SRE / DevOps / Kubernetes Weekly Reportまとめ#43(11/22~11/27) - 運び屋 (A carrier(forwarder) changed his career to an engineer)

タイトルは「Learnings From Two Years of Kubernetes in Production」。
Kubernetesの運用経験を踏まえてこれまでと、現在の知見やアイデアを共有している。AWS Singapore RegionでEKSがGAになる前からkopsを使って導入を始めていたとのこと。強い。

Some observations from last week's KubeCon event, looking at the content presented and what it might mean about the maturity of the community and project.

タイトルは「KubeCon 2020 Recap – Maturity in Cloud Native」。
時差や他のイベントなどがあり、ほとんど参加できなかったので、概略をまとめてくれていてありがたい。Certified K8s Distributionsが減っているのは意外だった。確かに考えたら競争激しかったり、統合されていますね。

Distributed systems have lots of interesting properties that warrant detailed study, and this up-to-date set of course material (notes slides and videos) is a great start for anyone seeking more in-depth knowledge.

タイトルは「New courses on distributed systems and elliptic curve cryptography」。
分散システムに関する新しい8個の講義コースと、楕円曲線暗号に関するチュートリアルの紹介。ノートとYouTube動画があり、とてもありがたい。

An interesting look at the scale of the growing BPF ecosystem. Lots of tools at lots of different layers of the stack, with a focus on Kubernetes use cases.

タイトルは「Beyond the buzzword: BPF's unexpected role in Kubernetes」。
KubeCon NAのプレゼンから。eBPFの沼も入り口を何度もチラチラ見ているだけで入れていない、カレンダーに入れてしまおう。

A new report on container adoption. Lots of interesting aggregate data on cloud provider Kubernetes adoption, popular stateful container applications, container registry usage and more.

タイトルは「11 FACTS ABOUT REAL-WORLD CONTAINER USE」。
項目は多いが、それぞれは短く見やすいのでサッと読めて参考になる。
1. Kubernetes runs in half of container environments
2. Nearly 90 percent of containers are orchestrated
3. A majority of Kubernetes workloads are underutilizing CPU and memory
4. GKE, AKS, and EKS dominate on their respective cloud platforms
5. 1 in 3 AWS container environments runs Fargate
6. Larger Kubernetes clusters contain larger nodes
7. Networking technologies are prevalent among DaemonSets
8. The most popular Kubernetes version is 17 months old
9. Organizations are in the early stages of service mesh adoption
10. Half of all containers are now managed by cloud provider and third-party registries
11. NGINX, Redis, and Postgres are the most popular container images

A 12 part series on running .NET applications on Kubernetes. Everything from Helm charts to health checks and database migrations to rolling deployments.

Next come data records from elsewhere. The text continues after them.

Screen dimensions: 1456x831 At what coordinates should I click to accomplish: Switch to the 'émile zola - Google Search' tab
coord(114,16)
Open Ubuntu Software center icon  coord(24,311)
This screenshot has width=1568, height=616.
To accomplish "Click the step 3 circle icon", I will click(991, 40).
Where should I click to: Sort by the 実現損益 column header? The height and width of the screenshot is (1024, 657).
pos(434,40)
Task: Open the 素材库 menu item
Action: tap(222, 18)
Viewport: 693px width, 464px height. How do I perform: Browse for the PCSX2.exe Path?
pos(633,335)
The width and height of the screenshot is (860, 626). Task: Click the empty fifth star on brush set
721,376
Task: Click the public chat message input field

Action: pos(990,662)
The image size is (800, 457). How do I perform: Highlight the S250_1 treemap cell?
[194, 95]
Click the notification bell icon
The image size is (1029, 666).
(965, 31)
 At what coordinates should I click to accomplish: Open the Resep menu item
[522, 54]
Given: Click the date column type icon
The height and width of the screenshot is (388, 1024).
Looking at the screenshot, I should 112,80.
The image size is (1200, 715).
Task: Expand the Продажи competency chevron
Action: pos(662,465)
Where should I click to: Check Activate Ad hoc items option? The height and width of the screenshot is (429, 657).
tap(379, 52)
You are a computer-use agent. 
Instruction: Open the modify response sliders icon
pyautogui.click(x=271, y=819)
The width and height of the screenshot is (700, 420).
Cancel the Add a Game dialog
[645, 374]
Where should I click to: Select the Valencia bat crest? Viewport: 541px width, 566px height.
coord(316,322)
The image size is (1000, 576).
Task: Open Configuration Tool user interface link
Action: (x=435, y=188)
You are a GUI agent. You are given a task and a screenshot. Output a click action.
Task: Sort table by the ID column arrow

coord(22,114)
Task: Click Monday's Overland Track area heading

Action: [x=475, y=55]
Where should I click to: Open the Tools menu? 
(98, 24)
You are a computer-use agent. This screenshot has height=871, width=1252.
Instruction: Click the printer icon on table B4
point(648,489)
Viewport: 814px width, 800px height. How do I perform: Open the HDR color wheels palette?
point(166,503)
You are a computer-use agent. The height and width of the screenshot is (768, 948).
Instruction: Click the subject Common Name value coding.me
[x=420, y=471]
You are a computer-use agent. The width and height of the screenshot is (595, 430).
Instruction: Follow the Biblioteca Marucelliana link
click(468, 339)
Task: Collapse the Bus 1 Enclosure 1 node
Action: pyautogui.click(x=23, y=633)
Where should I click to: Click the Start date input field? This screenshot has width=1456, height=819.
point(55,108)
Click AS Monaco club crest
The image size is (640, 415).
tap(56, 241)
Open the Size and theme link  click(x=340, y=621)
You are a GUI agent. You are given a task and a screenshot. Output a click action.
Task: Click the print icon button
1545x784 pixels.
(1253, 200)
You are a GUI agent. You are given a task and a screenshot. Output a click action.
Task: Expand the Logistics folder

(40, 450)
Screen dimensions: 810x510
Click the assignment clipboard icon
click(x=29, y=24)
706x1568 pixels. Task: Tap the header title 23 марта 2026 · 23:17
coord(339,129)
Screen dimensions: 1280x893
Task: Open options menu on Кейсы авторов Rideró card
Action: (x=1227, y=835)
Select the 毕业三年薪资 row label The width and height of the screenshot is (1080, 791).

タイトルは「Series: Deploying ASP.NET Core applications to Kubernetes」。
筆者がASP.NET CoreのアプリをKubernetes上にデプロイした際に学んだことを共有しているシリーズ。現在はPart 12まであり、それぞれ読み手が見やすい様に書かれている。

Tools

Ever found yourself wanting to quickly look up DNS information? Dog is a CLI tool with a nice user interface and the ability to output JSON.

OSSでDNSクライアントのCLIツール「dog」のWebページ。カラフルで見やすい。

illuminatio is a tool for automatically testing kubernetes network policies. Simply execute illuminatio clean run and illuminatio will scan your kubernetes cluster for network policies, build test cases accordingly and execute them to determine if the policies are in effect.

KubernetesのNetwork Policyを自動的にテストするツール「illuminatio」のGitHubページ。

Karpenter is a metrics-driven autoscaler built for Kubernetes and can run in any Kubernetes cluster anywhere. It's performant, extensible, and can autoscale anything that implements the Kubernetes scale subresource

Kubernetes用に構築されたメトリック駆動型オートスケーラーであり、任意のKubernetesクラスターでどこでも実行可能なツール「Karpenter」のGitHubページ。まだdeveloper preview段階。以前も取り上げた様な気がしつつ見当たらない。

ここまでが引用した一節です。